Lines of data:

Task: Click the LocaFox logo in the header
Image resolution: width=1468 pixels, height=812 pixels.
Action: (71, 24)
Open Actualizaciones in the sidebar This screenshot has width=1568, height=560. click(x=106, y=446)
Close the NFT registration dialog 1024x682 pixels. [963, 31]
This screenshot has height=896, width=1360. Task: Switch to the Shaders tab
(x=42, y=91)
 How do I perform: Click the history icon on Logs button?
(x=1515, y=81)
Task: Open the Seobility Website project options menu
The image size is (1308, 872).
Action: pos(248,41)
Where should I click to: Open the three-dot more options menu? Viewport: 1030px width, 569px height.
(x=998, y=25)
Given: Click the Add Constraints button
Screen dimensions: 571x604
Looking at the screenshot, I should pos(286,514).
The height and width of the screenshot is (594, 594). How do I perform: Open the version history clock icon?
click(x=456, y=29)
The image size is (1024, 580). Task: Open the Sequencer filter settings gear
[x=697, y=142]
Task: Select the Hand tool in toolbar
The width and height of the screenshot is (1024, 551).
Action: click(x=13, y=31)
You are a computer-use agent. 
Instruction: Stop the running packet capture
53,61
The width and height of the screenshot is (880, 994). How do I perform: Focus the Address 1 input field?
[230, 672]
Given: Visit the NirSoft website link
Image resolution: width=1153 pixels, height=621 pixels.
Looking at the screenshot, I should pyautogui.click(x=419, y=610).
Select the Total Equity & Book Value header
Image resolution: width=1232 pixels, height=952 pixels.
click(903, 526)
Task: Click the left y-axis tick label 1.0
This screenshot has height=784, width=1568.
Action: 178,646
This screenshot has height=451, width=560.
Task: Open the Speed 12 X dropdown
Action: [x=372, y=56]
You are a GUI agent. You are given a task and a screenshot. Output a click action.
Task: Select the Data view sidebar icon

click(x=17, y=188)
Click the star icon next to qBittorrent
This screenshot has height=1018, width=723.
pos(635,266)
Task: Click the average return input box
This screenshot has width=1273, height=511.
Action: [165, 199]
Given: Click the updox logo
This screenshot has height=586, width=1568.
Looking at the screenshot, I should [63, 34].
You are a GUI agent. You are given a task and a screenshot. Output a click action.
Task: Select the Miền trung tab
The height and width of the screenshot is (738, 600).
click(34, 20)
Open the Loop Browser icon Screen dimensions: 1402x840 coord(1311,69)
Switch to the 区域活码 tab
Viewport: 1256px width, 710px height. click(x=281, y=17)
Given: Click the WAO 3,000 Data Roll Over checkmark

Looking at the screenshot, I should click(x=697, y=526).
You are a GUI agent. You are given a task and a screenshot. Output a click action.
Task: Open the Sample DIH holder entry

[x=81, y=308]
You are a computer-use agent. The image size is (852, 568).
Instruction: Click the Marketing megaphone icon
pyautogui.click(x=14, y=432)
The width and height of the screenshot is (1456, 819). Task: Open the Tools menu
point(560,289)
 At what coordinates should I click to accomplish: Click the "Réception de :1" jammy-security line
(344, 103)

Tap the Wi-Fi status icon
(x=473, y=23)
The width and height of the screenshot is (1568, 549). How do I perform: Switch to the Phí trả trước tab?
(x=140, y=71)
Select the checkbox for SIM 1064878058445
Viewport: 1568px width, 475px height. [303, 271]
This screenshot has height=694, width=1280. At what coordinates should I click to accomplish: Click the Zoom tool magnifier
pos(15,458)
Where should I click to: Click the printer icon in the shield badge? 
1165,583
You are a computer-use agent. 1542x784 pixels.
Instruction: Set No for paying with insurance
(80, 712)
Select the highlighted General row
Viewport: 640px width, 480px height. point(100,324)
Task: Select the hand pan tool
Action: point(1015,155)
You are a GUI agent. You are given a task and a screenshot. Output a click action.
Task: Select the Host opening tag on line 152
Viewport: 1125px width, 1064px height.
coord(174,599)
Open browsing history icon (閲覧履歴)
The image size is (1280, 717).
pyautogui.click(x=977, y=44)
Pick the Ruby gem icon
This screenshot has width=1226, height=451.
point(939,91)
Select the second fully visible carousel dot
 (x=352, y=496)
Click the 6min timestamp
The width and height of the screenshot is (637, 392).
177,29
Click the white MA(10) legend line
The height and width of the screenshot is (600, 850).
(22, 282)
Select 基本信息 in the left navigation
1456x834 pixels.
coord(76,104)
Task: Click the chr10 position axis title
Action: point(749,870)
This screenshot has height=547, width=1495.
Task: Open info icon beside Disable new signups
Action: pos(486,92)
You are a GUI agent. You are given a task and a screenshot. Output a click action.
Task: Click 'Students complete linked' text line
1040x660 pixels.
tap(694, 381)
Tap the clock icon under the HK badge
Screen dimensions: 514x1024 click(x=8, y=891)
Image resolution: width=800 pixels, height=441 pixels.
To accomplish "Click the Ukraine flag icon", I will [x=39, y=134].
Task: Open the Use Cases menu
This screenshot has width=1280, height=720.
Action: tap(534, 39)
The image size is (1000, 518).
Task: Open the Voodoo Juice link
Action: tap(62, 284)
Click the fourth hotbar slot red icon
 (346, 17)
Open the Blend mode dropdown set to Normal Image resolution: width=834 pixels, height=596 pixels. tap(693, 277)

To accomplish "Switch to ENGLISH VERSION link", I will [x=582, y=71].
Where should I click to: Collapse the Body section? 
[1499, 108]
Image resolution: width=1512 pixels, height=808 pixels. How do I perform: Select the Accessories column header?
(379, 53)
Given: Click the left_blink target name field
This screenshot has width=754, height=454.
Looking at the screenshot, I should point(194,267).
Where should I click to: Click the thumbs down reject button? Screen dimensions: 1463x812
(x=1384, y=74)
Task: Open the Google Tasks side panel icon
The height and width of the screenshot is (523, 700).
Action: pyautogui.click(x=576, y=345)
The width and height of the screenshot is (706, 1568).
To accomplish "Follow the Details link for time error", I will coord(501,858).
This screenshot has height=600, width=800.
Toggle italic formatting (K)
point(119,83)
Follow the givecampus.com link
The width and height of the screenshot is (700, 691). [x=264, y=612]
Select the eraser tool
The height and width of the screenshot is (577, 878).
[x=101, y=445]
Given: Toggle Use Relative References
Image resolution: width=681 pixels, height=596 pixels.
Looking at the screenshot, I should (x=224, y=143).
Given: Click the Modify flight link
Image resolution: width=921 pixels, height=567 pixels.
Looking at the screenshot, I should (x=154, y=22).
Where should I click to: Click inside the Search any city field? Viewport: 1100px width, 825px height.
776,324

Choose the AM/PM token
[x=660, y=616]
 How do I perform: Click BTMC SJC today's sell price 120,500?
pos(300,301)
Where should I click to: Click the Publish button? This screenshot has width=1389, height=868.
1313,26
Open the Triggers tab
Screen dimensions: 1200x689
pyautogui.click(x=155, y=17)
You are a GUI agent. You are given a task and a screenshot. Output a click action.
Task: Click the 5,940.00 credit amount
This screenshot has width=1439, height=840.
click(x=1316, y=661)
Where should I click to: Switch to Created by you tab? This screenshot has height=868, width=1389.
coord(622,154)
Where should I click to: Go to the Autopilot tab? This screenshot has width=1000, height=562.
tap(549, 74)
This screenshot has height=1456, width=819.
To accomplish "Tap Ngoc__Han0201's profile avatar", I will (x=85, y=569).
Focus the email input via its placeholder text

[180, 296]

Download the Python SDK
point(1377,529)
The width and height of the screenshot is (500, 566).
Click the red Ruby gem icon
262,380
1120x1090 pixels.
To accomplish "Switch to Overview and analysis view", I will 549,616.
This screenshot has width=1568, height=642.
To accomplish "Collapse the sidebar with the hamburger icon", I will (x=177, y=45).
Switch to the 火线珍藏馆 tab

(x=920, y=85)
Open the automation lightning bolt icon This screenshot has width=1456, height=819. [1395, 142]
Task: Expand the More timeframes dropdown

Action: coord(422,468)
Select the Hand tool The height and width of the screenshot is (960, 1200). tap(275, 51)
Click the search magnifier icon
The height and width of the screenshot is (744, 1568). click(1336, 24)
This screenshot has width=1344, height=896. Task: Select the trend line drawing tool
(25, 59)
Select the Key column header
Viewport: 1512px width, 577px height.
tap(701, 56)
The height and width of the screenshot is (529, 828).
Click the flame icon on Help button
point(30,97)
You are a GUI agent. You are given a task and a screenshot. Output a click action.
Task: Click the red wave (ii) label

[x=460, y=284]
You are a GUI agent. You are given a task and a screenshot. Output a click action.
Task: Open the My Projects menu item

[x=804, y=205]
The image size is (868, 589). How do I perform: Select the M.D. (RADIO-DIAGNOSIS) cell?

Task to carry out ▸
Retype the lines from the line with "You are a computer-use agent. 1542x784" up to and including the line with "Screen dimensions: 514x1024 click(x=8, y=891)", and nothing else.

Exercise result ▸
You are a computer-use agent. 1542x784 pixels.
Instruction: Set No for paying with insurance
(80, 712)
Select the highlighted General row
Viewport: 640px width, 480px height. point(100,324)
Task: Select the hand pan tool
Action: point(1015,155)
You are a GUI agent. You are given a task and a screenshot. Output a click action.
Task: Select the Host opening tag on line 152
Viewport: 1125px width, 1064px height.
coord(174,599)
Open browsing history icon (閲覧履歴)
The image size is (1280, 717).
pyautogui.click(x=977, y=44)
Pick the Ruby gem icon
This screenshot has width=1226, height=451.
point(939,91)
Select the second fully visible carousel dot
 (x=352, y=496)
Click the 6min timestamp
The width and height of the screenshot is (637, 392).
177,29
Click the white MA(10) legend line
The height and width of the screenshot is (600, 850).
(22, 282)
Select 基本信息 in the left navigation
1456x834 pixels.
coord(76,104)
Task: Click the chr10 position axis title
Action: point(749,870)
This screenshot has height=547, width=1495.
Task: Open info icon beside Disable new signups
Action: pos(486,92)
You are a GUI agent. You are given a task and a screenshot. Output a click action.
Task: Click 'Students complete linked' text line
1040x660 pixels.
tap(694, 381)
Tap the clock icon under the HK badge
Screen dimensions: 514x1024 click(x=8, y=891)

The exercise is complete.